**Aim of the task:**
Can you write out only the lines starting with the one that contains "This screenshot has height=1080, width=1920. At" and going on through the one that contains "(x=235, y=228)", swapping "Task Manager" for "System Monitor" and leaving everything else unchanged?
## Begin
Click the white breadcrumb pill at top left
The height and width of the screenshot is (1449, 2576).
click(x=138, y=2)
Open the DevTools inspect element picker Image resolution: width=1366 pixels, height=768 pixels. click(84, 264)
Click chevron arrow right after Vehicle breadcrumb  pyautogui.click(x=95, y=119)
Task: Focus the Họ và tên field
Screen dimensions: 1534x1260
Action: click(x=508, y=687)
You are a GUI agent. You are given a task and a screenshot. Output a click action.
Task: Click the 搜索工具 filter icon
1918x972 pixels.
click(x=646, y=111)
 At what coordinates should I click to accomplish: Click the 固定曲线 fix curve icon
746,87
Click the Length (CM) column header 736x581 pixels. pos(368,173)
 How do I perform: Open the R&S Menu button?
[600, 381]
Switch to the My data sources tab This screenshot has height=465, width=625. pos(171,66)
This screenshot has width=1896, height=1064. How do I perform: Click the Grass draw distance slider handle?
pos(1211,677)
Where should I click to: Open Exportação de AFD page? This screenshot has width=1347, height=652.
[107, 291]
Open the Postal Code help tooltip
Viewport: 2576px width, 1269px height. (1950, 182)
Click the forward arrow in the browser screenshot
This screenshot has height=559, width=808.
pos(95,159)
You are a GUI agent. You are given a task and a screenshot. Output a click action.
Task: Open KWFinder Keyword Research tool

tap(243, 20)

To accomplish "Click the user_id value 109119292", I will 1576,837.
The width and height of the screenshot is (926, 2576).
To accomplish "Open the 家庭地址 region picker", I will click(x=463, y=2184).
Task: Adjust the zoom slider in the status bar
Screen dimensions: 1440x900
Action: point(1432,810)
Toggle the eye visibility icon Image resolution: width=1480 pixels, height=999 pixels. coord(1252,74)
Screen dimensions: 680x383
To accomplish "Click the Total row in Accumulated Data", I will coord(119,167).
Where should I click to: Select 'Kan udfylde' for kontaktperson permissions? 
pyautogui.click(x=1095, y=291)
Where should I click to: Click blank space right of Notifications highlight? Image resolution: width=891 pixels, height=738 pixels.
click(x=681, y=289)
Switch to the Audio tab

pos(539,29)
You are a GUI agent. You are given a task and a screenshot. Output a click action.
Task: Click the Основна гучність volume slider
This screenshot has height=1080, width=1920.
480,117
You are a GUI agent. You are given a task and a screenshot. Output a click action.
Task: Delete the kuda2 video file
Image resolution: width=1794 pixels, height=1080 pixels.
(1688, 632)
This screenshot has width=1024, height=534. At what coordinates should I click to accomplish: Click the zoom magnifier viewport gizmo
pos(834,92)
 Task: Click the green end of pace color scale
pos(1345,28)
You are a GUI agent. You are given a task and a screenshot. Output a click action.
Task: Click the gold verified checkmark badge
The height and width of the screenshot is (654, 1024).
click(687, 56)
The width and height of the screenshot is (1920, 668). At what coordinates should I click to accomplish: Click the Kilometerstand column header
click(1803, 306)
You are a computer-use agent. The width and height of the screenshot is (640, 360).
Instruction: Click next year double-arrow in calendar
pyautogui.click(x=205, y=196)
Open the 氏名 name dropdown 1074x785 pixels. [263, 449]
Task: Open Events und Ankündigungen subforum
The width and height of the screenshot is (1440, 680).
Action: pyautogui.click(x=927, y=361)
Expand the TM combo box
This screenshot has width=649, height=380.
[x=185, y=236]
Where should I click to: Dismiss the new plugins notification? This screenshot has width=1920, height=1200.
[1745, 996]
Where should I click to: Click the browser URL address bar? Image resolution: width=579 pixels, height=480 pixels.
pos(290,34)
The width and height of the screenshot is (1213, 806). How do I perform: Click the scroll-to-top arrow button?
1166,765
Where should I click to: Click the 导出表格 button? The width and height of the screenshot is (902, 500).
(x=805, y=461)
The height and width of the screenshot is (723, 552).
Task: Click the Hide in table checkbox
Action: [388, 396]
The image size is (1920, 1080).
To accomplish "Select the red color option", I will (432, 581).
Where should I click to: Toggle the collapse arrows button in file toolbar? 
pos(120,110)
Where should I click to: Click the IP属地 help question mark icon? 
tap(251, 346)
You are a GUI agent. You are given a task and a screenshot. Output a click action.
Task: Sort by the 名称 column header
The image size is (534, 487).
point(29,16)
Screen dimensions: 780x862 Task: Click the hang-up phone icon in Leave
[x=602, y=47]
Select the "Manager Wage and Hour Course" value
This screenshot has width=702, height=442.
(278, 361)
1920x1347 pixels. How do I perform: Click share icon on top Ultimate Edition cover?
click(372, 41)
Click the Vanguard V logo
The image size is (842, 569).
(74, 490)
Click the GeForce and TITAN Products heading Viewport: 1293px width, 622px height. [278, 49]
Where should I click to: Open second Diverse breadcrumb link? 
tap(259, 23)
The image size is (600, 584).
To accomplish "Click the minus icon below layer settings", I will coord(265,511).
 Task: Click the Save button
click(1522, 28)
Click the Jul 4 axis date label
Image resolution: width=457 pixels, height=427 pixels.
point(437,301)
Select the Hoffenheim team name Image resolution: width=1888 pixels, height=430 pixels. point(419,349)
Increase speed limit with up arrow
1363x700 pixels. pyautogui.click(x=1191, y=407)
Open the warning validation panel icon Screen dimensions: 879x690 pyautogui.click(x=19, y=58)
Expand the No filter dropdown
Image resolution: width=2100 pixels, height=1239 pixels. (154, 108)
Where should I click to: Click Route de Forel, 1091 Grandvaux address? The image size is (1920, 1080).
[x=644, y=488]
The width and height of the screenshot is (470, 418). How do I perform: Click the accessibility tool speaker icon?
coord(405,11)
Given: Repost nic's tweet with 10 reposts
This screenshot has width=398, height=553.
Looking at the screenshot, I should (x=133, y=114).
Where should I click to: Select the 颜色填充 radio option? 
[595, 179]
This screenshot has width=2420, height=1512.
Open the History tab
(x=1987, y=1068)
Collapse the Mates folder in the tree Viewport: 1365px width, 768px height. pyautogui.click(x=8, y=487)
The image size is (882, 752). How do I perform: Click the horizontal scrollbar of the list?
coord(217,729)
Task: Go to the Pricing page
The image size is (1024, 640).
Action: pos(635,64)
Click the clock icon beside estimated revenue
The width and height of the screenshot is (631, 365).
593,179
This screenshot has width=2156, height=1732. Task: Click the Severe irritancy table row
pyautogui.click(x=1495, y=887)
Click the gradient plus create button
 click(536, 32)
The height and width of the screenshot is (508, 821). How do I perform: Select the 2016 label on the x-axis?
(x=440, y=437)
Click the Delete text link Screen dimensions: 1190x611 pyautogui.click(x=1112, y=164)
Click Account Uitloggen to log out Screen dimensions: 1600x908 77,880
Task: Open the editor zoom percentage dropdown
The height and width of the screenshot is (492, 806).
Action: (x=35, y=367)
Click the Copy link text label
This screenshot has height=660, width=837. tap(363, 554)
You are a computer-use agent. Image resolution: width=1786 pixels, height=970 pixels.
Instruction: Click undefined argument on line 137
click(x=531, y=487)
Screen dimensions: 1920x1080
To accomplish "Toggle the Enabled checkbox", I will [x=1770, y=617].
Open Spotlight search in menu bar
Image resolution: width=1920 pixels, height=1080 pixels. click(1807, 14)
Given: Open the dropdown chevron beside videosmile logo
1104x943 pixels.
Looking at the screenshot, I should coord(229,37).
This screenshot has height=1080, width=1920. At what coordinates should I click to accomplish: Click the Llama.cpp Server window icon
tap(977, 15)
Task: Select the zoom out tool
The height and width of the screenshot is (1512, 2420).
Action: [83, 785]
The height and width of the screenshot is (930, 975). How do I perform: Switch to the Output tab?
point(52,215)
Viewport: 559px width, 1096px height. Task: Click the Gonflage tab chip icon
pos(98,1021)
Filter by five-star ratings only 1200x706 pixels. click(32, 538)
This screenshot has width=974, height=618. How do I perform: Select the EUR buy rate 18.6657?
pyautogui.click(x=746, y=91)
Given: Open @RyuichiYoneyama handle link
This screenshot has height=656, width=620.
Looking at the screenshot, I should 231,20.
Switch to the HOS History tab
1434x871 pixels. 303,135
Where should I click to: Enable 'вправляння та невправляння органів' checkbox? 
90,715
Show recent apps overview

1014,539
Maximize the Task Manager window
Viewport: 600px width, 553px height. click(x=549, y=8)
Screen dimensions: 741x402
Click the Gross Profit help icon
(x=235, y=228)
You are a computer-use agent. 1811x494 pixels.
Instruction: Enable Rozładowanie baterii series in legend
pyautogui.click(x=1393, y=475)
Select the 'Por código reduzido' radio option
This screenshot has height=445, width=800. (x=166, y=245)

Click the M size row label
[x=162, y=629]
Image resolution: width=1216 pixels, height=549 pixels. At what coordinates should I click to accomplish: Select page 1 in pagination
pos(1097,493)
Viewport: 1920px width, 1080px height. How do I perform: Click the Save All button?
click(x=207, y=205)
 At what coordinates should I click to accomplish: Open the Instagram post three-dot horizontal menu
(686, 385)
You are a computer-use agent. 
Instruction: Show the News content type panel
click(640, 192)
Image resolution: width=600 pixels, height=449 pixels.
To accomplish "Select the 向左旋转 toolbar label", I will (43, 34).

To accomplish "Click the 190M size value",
## End
**Right answer:**
This screenshot has height=1080, width=1920. At what coordinates should I click to accomplish: Click the Llama.cpp Server window icon
tap(977, 15)
Task: Select the zoom out tool
The height and width of the screenshot is (1512, 2420).
Action: [83, 785]
The height and width of the screenshot is (930, 975). How do I perform: Switch to the Output tab?
point(52,215)
Viewport: 559px width, 1096px height. Task: Click the Gonflage tab chip icon
pos(98,1021)
Filter by five-star ratings only 1200x706 pixels. click(32, 538)
This screenshot has width=974, height=618. How do I perform: Select the EUR buy rate 18.6657?
pyautogui.click(x=746, y=91)
Given: Open @RyuichiYoneyama handle link
This screenshot has height=656, width=620.
Looking at the screenshot, I should 231,20.
Switch to the HOS History tab
1434x871 pixels. 303,135
Where should I click to: Enable 'вправляння та невправляння органів' checkbox? 
90,715
Show recent apps overview

1014,539
Maximize the System Monitor window
Viewport: 600px width, 553px height. click(x=549, y=8)
Screen dimensions: 741x402
Click the Gross Profit help icon
(x=235, y=228)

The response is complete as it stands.